* _TEXTAUSZUG_
╭──

Als Beatty 1967 „Bonnie und Clyde“ produzierte und mit dem Drehbuch von Robert Benton und David Newman nicht vollkommen einverstanden war, bat er Towne um Hilfe. Beatty, der den Gangster ohnehin gegen sein Image spielte, missfiel Clydes Homosexualität als Subplot; die Andeutung von Impotenz störte ihn nicht. Towne überarbeitete das Skript, stellte etwa eine Szene mit Gene Wilder als Bestattungsunternehmer, den Bonnie und Clyde im Auto mitnehmen, nach vorn, um früh eine düstere Ahnung von Verhängnis zu etablieren. Für drei Wochen Arbeit bekam Towne 250.000 Dollar, die gut angelegt waren, denn „Bonnie und Clyde“ wurde nach bescheidenem Anfang ein gewaltiger Erfolg.

Diese Art von Drehbuchschreiben gefiel Towne, der auf Dialoge spezialisiert war. Der Hypochonder war ohnehin meistens an sein Haus gefesselt, denn er bestand darauf, gegen Schimmelpilze und Sporen, Soja, Wein und Käse sowie gegen den Teppichboden in seinem Haus, die Akazie in seinem Garten und feuchtes Wetter allergisch zu sein. Außerdem befürchtete er eine Erkrankung der Schilddrüse. Biskind nennt ihn einen „Meister der Konversation“ und „rabbinerhaft“, aber der scharfzüngige David Geffen sieht es anders: „Bob ist ein begnadeter Autor, aber ein extrem langweiliger Mensch. Er spricht nur von sich selbst. Zum Schreiben zog er sich immer nach Catalina zurück, und hinterher erzählte er in allen Einzelheiten, wie er den Kühen beim Scheißen zugesehen hatte.“

Die scheißenden Kühe befähigten Towne offenbar dazu, Dialoge zu schreiben wie den von Marlon Brando und Al Pacino in „Der Pate“, ein Meisterwerk von drei Minuten: Im Garten sitzend, erklärt Don Corleone seinem Sohn, dass ihm der Rotwein heute besser schmecke als früher, und bedauert, dass er nicht genügend Zeit hatte, um Michael in die Legalität zu führen; er hatte sich so gewünscht, dass der Sohn ein Senator oder Abgeordneter wird. „Es wird kommen, Pa“, sagt Pacino. Die Melancholie, die Friedlichkeit dieses Moments am Ende eines Lebens sind überwältigend.

╰──

* _AUFGELISTETE EINTRÄGE_
╭──

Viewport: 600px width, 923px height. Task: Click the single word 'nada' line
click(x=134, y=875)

╰──
╭──

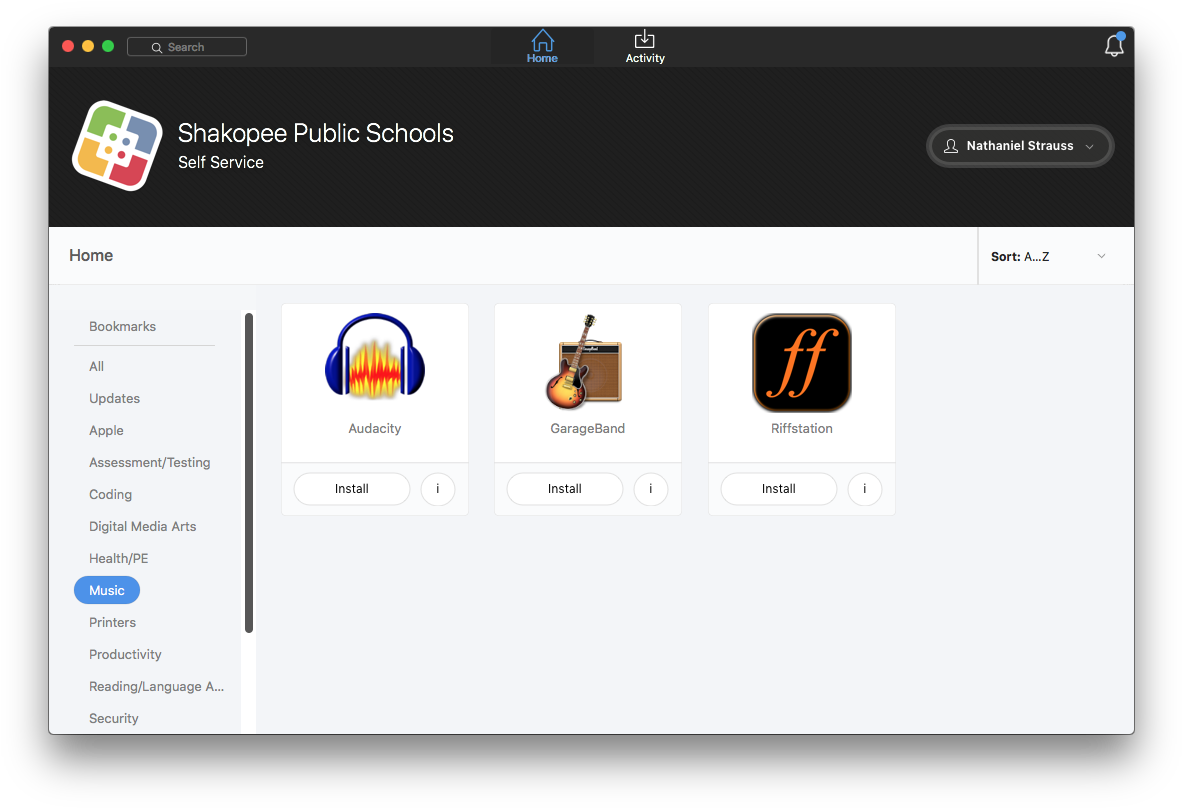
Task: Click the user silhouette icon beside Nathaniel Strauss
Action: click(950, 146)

╰──

* _AUFGABE IM DETAIL_
Wie geht der Text über den Drehbuchautor Towne weiter? Setzen Sie ihn nach seinem letzten Satz fort.

* _ANTWORT_
Im Jahr 1973 schrieb Towne das Drehbuch für Hal Ashbys „The Last Detail“ mit Jack Nicholson. Für „Chinatown“ hatte er die Idee, nachdem er die Bemerkung eines  Polizisten gehört hatte: „Die in Chinatown haben ihre eigene Kultur.“ Als Regisseur wurde Roman Polanski gewonnen, und der Rest ist Filmgeschichte. 1977 schrieb Towne für Warren Beatty die überdrehten Dialoge von „Shampoo“, 1978 die liebenswürdige Komödie „Heaven Can Wait“. Bei „Personal Best“ (1982) führte Towne erstmals Regie, doch der Sportfilm wurde bescheiden aufgenommen. Sein Lieblingsprojekt, eine Tarzan-Version aus der Sicht der Affen, wurde zwar 1984 als „Greystoke“ von Hugh Hudson realisiert, doch das Drehbuch verstümmelt und verkitscht (und dennoch für den Oscar vorgeschlagen). Noch einmal arbeitete TTowne mit Roman Polanski: an dem Paris-Thriller „Frantic“ (1987) mit Harrison Ford, einem für Towne verblüffend aktionsreichen Thriller.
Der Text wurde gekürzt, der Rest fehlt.